Philip volvía a sentirse incómodo.
—No. El trabaja en Mattapan.
—¿Mattapan? ¿El pueblo al sur de Boston?
Philip asintió.
Marsha iba a hacerle más preguntas, pero de pronto se estremeció al sentir una presencia a sus espaldas y se giró sobresaltada. VJ la observaba desde la puerta, con las manos sobre el marco y la mirada furiosa.
—Creo que a Philip le iría bien dormir —dijo.
Marsha se levantó bruscamente. Iba a decir algo, pero no le salieron las palabras. Salió rápidamente y corrió hacia su cuarto.
Tendida en la cama, esperó aterrada la presencia de VJ en el cuarto. Le sobresaltaba el roce de las ramas del roble contra su ventana.
Pero VJ no apareció, y paulatinamente fue relajándose, aunque no conseguía dormir. Se preguntaba quién sería el misterioso Orlando Martínez. Luego pensó en Janice Fay. Pensó en David y como siempre, sintió que se le humedecían los ojos. Después pensó en el profesor Remington y en Pendleton. Recordó al maestro que había tratado de ganar la amistad de VJ y que había muerto. Se preguntó cuál habría sido la causa de su muerte.
Luego oyó la voz de Víctor, que la despertaba para decirle que salía con VJ.
—¿Qué hora es? —preguntó, mirando el reloj.

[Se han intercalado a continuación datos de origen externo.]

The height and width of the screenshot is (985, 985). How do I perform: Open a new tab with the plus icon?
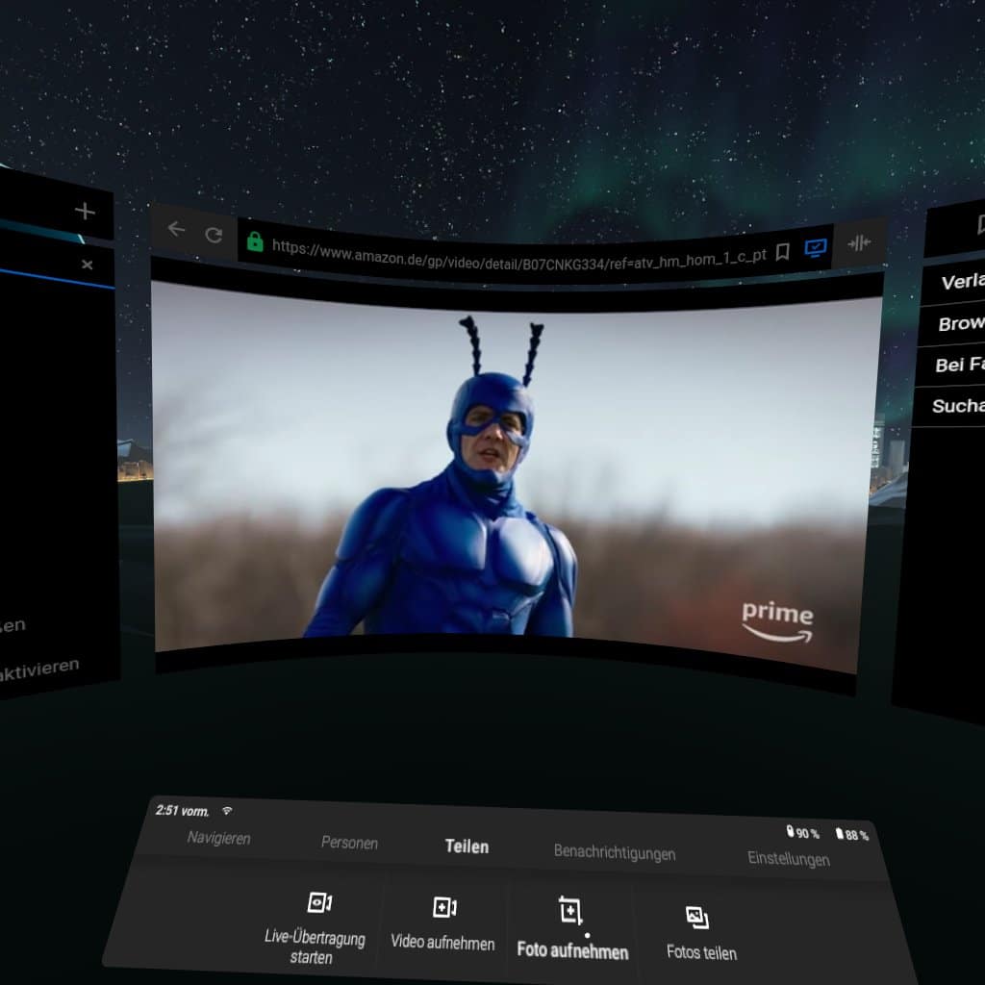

Advirtió sorprendida que eran las nueve y media.
—Estabas tan dormida que no quise despertarte —dijo Víctor—. VJ y yo nos vamos al laboratorio. Me va a enseñar los detalles de la implantación. ¿No quieres acompañarnos? Tengo la impresión de que estamos ante algo muy, pero que muy importante.
Marsha dijo que no con la cabeza:
—Yo me quedo. Después ya me lo contarás todo.
—¿Estás segura? Si esto es lo que parece a primera vista, creo que te hará bien conocerlo. Así te sentirás mejor.
—Claro que sí —dijo Marsha, pero sin convicción.
Víctor le dio un beso en la frente.
—Tranquilízate. Todo resultar muy bien, ya lo verás.
Víctor bajó las escaleras a la planta baja, desbordante de entusiasmo. Si la implantación era efectiva, sorprendería a los directores en la reunión del miércoles.
—¿Mamá no viene? —preguntó VJ. Esperaba en la puerta, con el abrigo puesto. Philip estaba a su lado.
—No, pero esta mañana está más tranquila —dijo Víctor.
—Anoche se levantó para sonsacarle información a Philip. Esas son las cosas que me hacen sospechar de ella.
Cuando salieron, Marsha subió al estudio de la planta alta para consultar el listín telefónico de Boston. El apellido Martinez ocupaba varias páginas, y abundaban los Orlando Martínez. Pero sólo había uno en Mattapan. Cogió el teléfono y marcó el número.
Alguien atendió la llamada, pero cuando estaba a punto de hablar.
Marsha advirtió que era un contestador automático.
«El mensaje grabado indicaba que “Martínez Enterprises” atendía de lunes a viernes». Cortó la comunicación sin dejar mensaje.
Después consultó el listín y anotó la dirección.
Después de la ducha, desayunó dos huevos pasados por agua y una taza de café. Quince minutos más tarde entraba con el coche en «Pendleton Academy».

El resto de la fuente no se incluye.